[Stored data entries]
'''

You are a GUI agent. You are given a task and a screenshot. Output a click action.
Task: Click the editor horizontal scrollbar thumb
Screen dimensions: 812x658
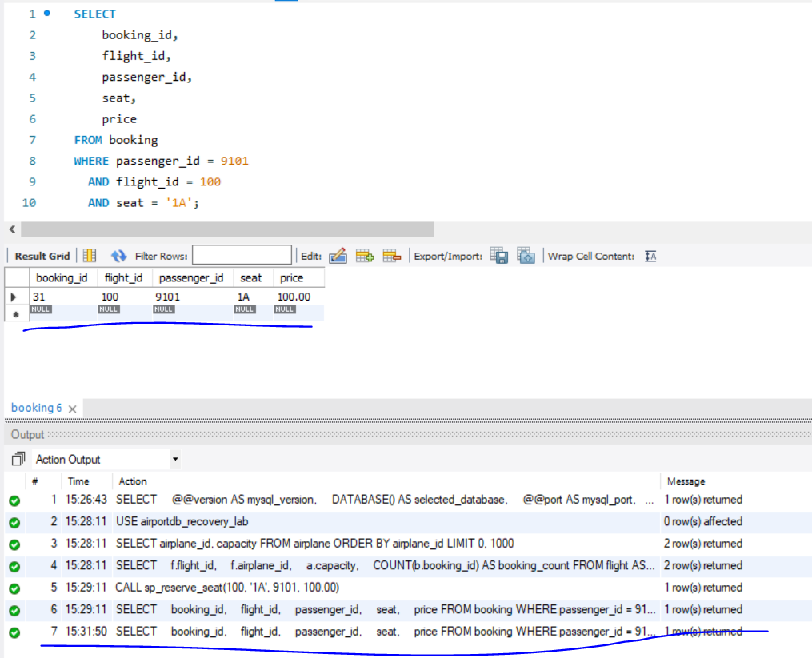coord(227,229)
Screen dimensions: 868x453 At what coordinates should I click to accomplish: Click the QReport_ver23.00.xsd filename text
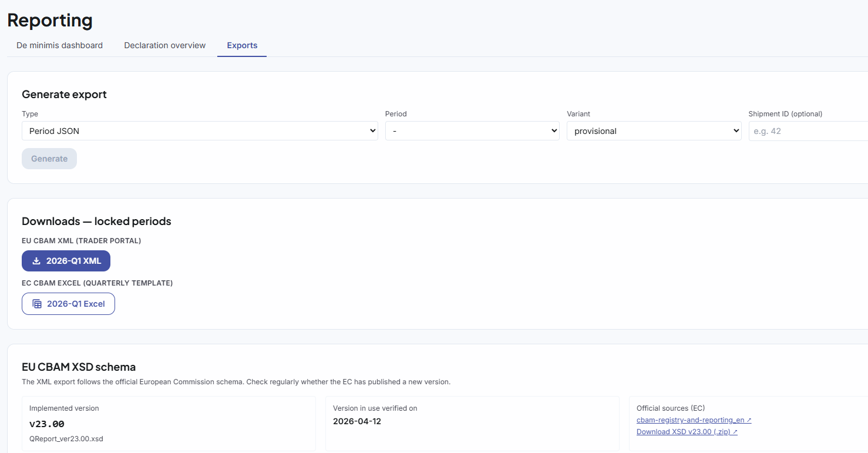coord(66,438)
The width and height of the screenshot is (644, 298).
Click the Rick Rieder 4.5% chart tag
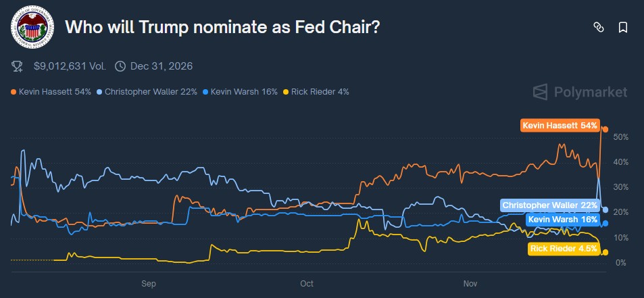point(564,249)
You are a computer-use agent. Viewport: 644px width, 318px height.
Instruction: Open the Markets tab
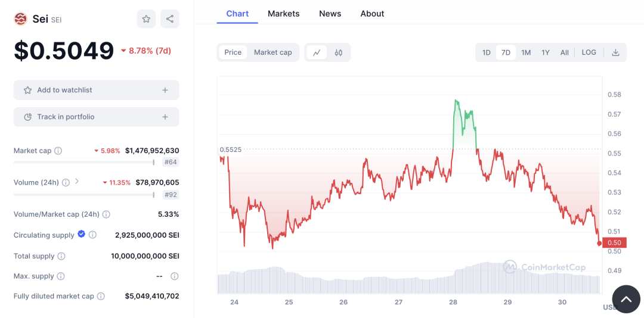pyautogui.click(x=283, y=14)
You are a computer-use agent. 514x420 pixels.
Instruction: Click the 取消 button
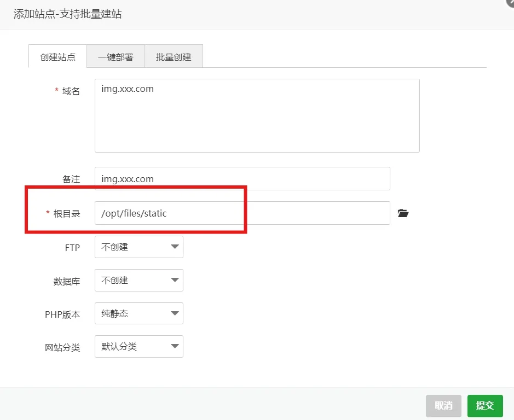click(443, 406)
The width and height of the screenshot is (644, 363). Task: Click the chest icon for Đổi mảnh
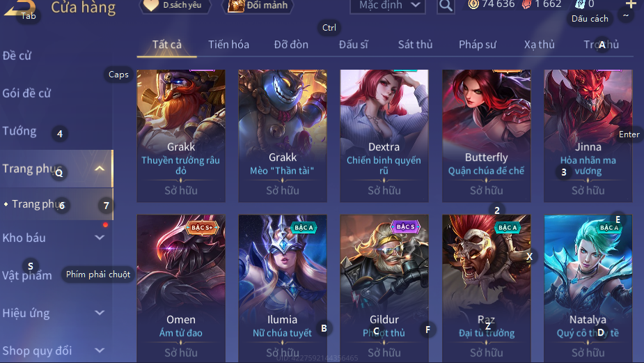236,6
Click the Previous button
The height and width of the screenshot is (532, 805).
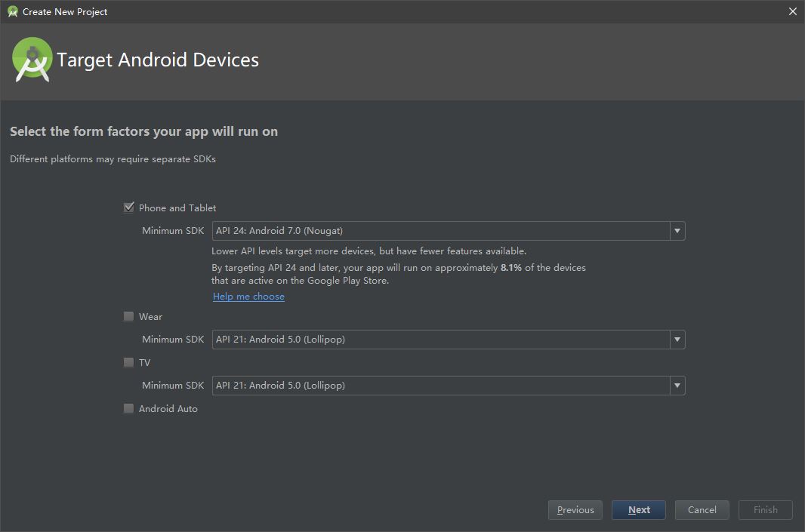[575, 509]
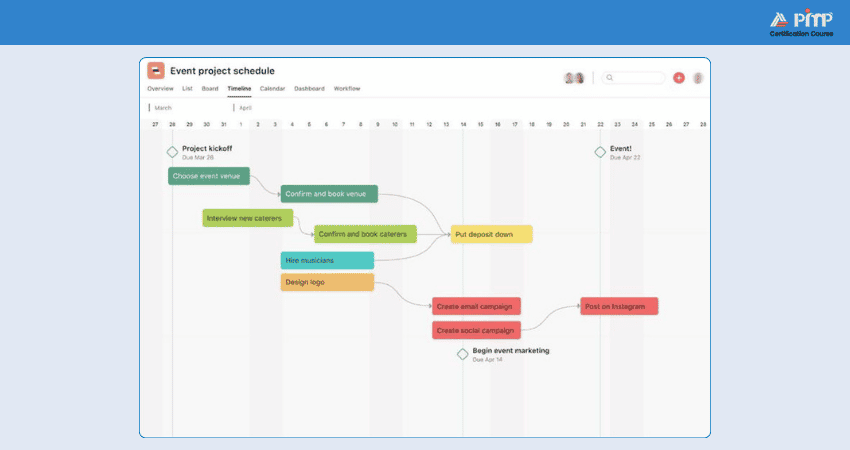Click date 14 in the timeline header
Viewport: 850px width, 450px height.
463,125
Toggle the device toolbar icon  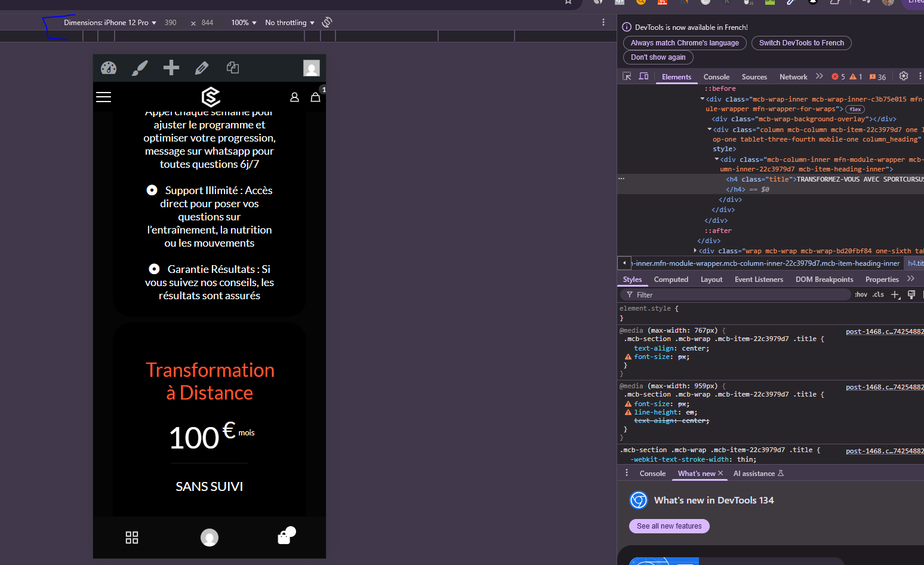tap(643, 76)
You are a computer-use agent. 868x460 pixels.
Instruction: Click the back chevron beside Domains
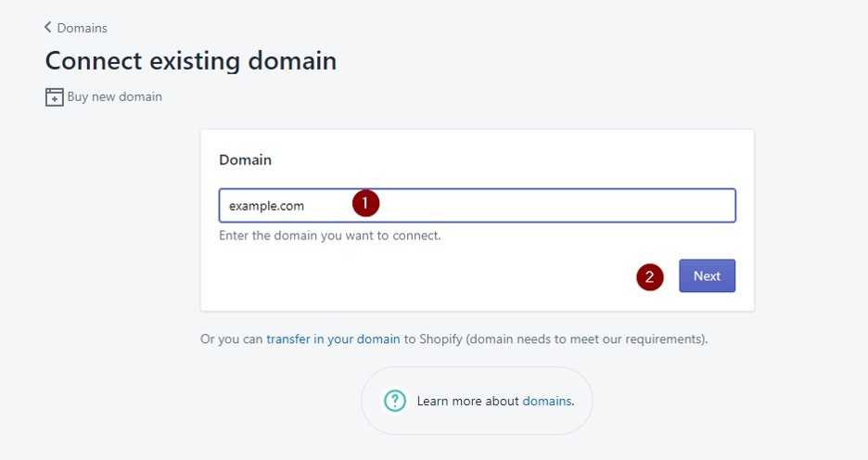click(47, 27)

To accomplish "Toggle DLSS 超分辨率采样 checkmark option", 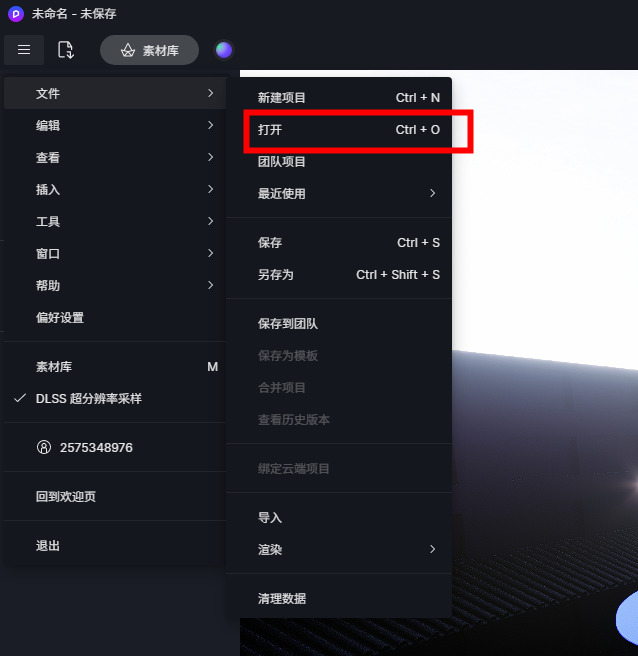I will pos(115,399).
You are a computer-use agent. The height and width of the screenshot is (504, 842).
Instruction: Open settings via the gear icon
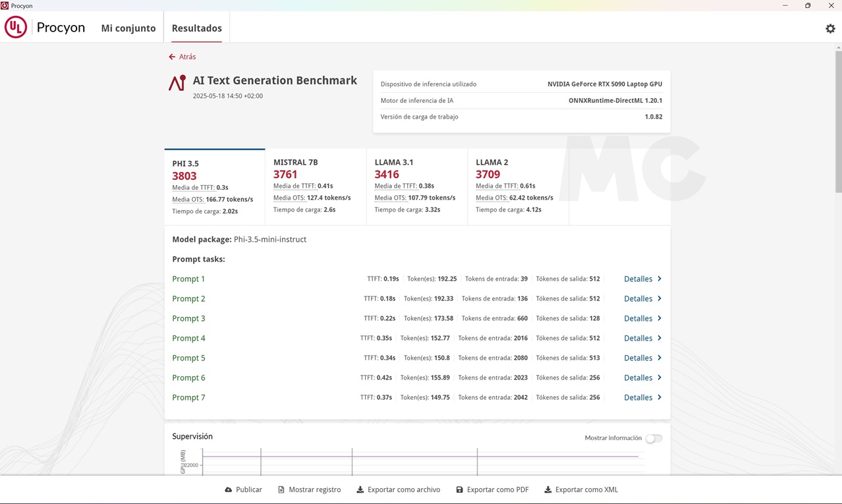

'''

In the records above, locate the lines holding the word "computer". Copy each of them.

You are a computer-use agent. Viewport: 644px width, 318px height.
You are a computer-use agent. 514x420 pixels.
You are a computer-use agent. 868x460 pixels.
You are a computer-use agent. The height and width of the screenshot is (504, 842).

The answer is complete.